- _MATERIAL SHOWN_:
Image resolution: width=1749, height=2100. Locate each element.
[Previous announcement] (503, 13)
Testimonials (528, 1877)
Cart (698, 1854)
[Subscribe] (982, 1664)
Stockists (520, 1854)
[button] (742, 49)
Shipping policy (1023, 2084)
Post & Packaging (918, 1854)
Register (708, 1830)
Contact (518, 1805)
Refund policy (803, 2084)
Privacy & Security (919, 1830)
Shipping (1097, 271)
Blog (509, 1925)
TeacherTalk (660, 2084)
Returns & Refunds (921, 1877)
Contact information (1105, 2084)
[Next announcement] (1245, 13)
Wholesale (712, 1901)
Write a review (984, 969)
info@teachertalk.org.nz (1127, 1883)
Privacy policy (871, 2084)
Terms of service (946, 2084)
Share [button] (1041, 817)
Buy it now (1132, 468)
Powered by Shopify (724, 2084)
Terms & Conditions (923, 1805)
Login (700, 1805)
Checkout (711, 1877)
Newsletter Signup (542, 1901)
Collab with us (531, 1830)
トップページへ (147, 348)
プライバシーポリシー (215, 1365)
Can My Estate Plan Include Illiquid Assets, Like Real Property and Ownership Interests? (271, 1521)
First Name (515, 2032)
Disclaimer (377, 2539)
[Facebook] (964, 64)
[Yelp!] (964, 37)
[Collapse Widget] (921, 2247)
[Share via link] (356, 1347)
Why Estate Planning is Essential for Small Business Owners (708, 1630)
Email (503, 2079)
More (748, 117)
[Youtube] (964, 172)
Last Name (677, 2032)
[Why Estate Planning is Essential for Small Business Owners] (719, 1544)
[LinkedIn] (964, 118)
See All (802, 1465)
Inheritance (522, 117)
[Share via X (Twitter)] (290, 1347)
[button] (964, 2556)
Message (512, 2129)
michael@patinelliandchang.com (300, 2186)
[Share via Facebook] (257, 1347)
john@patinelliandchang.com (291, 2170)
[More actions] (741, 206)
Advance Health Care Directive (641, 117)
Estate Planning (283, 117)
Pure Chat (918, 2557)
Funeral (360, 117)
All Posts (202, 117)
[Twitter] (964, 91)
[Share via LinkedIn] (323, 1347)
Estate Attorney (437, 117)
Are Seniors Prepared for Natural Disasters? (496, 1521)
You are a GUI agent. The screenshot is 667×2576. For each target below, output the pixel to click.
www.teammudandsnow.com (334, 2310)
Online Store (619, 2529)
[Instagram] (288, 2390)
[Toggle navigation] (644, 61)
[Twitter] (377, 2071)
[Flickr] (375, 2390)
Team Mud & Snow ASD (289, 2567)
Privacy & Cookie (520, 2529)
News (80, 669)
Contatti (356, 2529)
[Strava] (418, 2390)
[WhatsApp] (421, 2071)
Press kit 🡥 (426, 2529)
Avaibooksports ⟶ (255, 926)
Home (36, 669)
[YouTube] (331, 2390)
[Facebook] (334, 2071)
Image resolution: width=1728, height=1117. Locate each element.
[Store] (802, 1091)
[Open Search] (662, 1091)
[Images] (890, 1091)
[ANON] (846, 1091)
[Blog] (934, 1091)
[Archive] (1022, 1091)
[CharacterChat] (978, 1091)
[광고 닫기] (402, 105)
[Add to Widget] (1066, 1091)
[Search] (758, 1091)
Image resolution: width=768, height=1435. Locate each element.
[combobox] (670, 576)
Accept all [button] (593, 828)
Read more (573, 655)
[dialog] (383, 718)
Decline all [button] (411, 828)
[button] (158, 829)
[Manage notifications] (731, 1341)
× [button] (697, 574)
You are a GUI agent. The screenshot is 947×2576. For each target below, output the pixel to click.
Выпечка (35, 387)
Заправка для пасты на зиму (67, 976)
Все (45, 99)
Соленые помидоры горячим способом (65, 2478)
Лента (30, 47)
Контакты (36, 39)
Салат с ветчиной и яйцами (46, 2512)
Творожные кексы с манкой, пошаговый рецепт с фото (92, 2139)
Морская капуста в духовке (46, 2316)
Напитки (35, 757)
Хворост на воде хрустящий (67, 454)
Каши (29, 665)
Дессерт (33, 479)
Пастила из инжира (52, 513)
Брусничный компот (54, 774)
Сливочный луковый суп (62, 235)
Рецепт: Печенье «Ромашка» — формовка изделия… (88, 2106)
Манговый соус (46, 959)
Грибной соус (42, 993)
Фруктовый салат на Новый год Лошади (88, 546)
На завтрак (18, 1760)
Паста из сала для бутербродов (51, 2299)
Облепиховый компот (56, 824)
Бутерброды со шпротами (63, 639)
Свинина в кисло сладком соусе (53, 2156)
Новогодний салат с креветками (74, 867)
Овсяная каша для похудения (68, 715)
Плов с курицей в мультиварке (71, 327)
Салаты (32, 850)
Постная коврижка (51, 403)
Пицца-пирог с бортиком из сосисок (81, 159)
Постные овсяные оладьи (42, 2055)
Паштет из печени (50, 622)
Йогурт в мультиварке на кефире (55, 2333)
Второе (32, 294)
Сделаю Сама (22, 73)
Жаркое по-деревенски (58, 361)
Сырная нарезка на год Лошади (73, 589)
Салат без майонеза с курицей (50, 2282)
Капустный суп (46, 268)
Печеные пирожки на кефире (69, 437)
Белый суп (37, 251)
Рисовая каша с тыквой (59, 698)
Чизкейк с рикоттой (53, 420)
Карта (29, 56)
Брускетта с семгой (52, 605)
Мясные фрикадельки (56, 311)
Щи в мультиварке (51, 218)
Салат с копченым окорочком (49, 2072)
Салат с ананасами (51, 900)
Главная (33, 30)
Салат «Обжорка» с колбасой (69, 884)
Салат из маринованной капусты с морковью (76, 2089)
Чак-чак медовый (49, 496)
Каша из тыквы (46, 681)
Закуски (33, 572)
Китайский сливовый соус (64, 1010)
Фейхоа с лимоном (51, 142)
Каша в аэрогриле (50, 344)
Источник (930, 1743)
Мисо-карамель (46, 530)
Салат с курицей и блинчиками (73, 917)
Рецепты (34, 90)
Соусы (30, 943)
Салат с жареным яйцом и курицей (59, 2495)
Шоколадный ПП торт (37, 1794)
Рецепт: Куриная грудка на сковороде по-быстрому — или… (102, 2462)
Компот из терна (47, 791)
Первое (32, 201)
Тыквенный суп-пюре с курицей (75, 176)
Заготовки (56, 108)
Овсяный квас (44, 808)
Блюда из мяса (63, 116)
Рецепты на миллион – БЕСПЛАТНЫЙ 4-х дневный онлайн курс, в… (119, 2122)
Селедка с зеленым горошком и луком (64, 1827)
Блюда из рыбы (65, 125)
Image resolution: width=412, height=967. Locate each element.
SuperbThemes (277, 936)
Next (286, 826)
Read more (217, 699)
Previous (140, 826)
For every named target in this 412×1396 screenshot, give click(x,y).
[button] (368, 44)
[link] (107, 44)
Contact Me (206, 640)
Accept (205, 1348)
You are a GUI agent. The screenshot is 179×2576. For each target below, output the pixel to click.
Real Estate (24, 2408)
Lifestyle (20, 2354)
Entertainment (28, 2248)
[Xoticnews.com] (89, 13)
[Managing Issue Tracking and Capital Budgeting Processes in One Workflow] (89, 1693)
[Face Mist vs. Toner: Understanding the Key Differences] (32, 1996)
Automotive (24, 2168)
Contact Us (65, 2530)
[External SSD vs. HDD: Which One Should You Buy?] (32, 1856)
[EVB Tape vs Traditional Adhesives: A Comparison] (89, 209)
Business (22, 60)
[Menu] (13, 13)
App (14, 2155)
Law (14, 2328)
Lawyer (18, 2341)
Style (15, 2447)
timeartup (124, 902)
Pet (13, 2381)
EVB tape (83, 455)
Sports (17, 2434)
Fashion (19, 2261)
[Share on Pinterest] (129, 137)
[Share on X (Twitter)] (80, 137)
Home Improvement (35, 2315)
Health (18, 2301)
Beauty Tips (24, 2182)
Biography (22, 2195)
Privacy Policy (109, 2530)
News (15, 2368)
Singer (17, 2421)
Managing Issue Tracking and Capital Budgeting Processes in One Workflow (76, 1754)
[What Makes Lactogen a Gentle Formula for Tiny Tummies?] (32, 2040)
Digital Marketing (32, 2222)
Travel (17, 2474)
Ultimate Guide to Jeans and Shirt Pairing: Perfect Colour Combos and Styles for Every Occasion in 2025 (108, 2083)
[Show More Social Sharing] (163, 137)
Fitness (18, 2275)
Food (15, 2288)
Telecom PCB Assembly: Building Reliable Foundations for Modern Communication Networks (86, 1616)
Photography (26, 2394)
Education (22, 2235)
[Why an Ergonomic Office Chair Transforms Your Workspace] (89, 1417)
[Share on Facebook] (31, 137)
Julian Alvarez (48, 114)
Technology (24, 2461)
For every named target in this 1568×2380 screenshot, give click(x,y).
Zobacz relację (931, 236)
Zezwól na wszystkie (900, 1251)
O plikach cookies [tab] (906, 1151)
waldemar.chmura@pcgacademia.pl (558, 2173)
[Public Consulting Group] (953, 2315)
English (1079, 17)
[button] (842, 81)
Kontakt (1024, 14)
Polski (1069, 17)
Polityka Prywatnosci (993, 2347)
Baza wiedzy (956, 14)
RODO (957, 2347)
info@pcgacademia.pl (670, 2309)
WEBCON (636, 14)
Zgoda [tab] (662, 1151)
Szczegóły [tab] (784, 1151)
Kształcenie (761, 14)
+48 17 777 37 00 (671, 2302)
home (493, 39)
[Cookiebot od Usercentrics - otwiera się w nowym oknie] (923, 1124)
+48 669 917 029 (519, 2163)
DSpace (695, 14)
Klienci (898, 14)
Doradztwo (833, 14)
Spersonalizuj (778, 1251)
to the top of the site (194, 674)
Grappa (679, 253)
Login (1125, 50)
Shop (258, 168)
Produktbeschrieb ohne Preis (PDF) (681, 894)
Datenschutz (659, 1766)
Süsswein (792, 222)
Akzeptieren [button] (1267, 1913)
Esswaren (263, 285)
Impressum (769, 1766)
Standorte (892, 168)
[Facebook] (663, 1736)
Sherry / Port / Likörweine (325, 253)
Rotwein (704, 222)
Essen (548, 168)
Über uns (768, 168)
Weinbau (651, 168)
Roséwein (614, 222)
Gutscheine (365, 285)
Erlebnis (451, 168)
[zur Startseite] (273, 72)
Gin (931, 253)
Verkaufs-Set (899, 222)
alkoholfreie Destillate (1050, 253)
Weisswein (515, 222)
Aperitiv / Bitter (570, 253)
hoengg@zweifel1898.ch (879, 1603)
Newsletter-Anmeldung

- _EXERCISE GOAL_: Among the entries, how many lines contain the word "Planning"? Give the number alone.

- _REPLY_: 3